Но это было очень дорогое предприятие. Разведение рабов оплачивалось только в том случае, когда речь шла о домашних рабах высшего разряда, выполнявших квалифицированный труд. Вести с такими рабами хозяйство на латифундиях не было никакой возможности. Применение рабов в сельском хозяйстве прекратилось во втором столетии нашей эры. Начало регрессировать также и горное дело, многочисленные рудники перестали приносить прибыль, как только прекратился приток военнопленных рабов, которых не было необходимости щадить.
Но упадок рабского хозяйства не привел еще к новому расцвету крестьянства. Для этого не хватало крестьян, и этому мешала также частная собственность на землю. Владельцы латифундий не имели никакого желания отказаться от них. Они только уменьшали свои предприятия. Часть земли они превратили в маленькие арендные участки, которые они сдавали арендаторам, колонам, с условием, чтобы последние посвящали часть своего рабочего времени работе в поместье.

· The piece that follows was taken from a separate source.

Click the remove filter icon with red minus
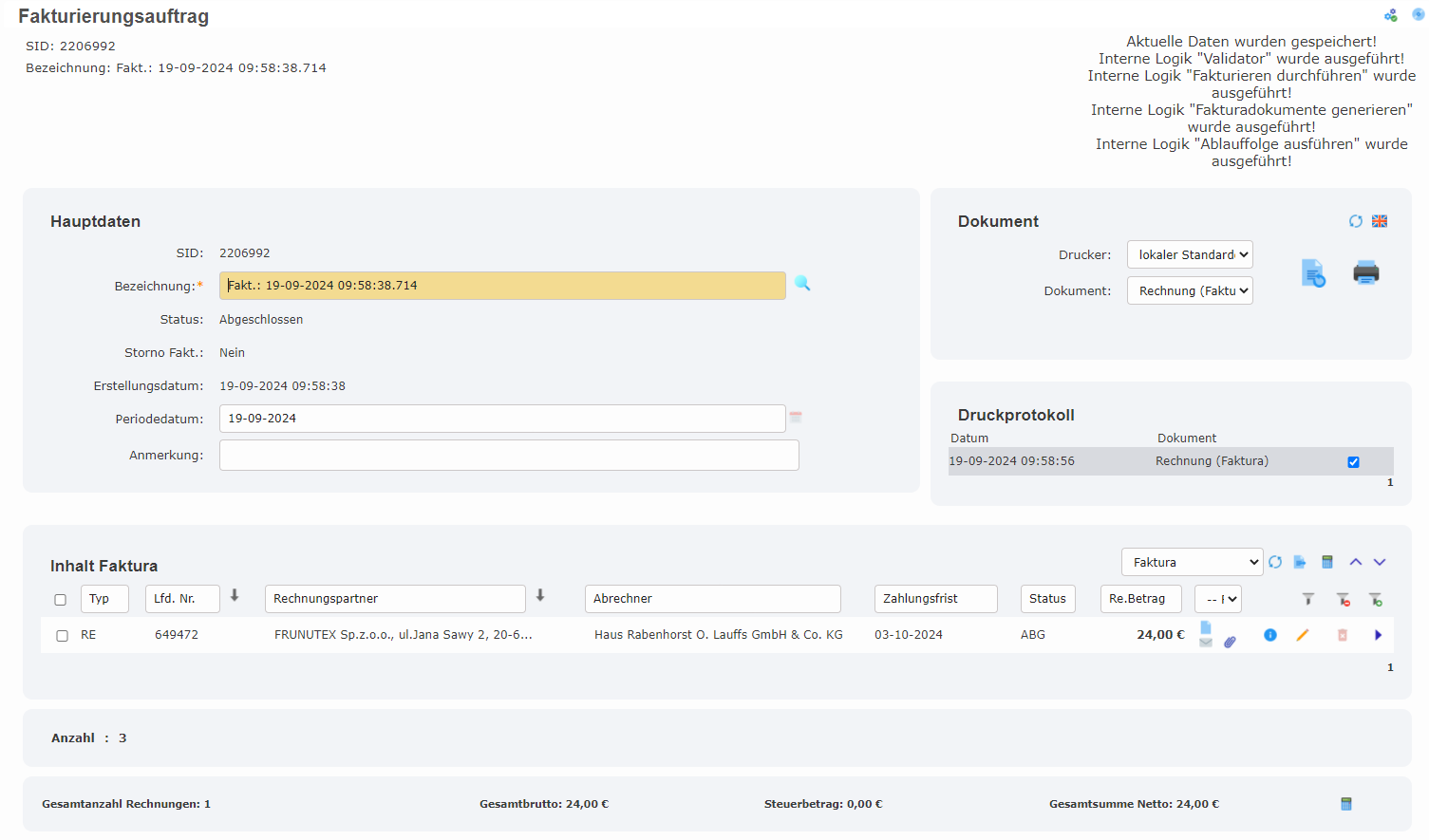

Так возникла система обработки земли, к которой в феодальную эпоху все снова и снова прибегали крупные землевладельцы, пока капитализм не вытеснил ее при помощи капиталистической арендной системы.

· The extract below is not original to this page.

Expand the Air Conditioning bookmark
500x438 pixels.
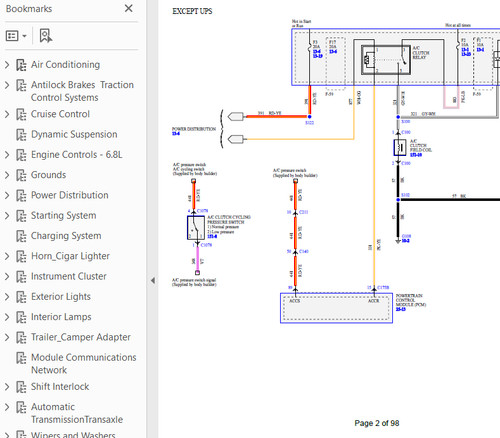click(x=7, y=65)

Рабочая сила, из которой рекрутировались колоны, доставлялась отчасти сельскими рабами, отчасти пролетариями, ремесленниками и рабами больших городов, не находившими там больше пропитания с тех пор, как Доходы, получаемые от рабского хозяйства в земледелии и горном деле, значительно уменьшились, а потому щедрость и расточительность богачей значительно сократились. Позже к ним могли присоединиться жители пограничных провинций, которые покидали свои насиженные места вследствие вторжения варваров, и бежали внутрь империи, где они искали средств к жизни, как колоны.
Но этот новый способ производства не мог задержать экономического упадка, вызванного прекращением притока рабов. Технически он также стоял ниже крестьянского и являлся препятствием для дальнейшего технического развития. Работа, которую арендатор должен был выполнять на господском дворе, оставалась обязательной работой со всеми ее особенностями; она совершалась так же неохотно и лениво, с той же самой небрежностью по отношению к скоту и орудиям, как и рабский труд. Правда, арендатор имел при этом еще собственное хозяйство, но оно было так ничтожно, что у него едва хватало средств на поддержание жизни. Арендная плата, выплачиваемая натурой, была определена в таких размерах, что колон отдавал — за покрытием необходимых потребностей — почти весь продукт своему господину. Нищету колонов можно сравнить с нищетой мелких арендаторов Ирландии или Южной Италии, где продолжает существовать такая система производства. Но для населения земледельческих местностей настоящего времени остается еще возможность выселения в страны с процветающей промышленностью. Колоны Римской империи не имели этого выхода. Промышленность тогда только в очень незначительной степени занималась производством средств производства, главным же образом она производила предметы роскоши. Вместе с уменьшением прибавочного продукта, получавшегося владельцами горных рудников и латифундий, регрессировала и промышленность в городах, население которых быстро уменьшалось.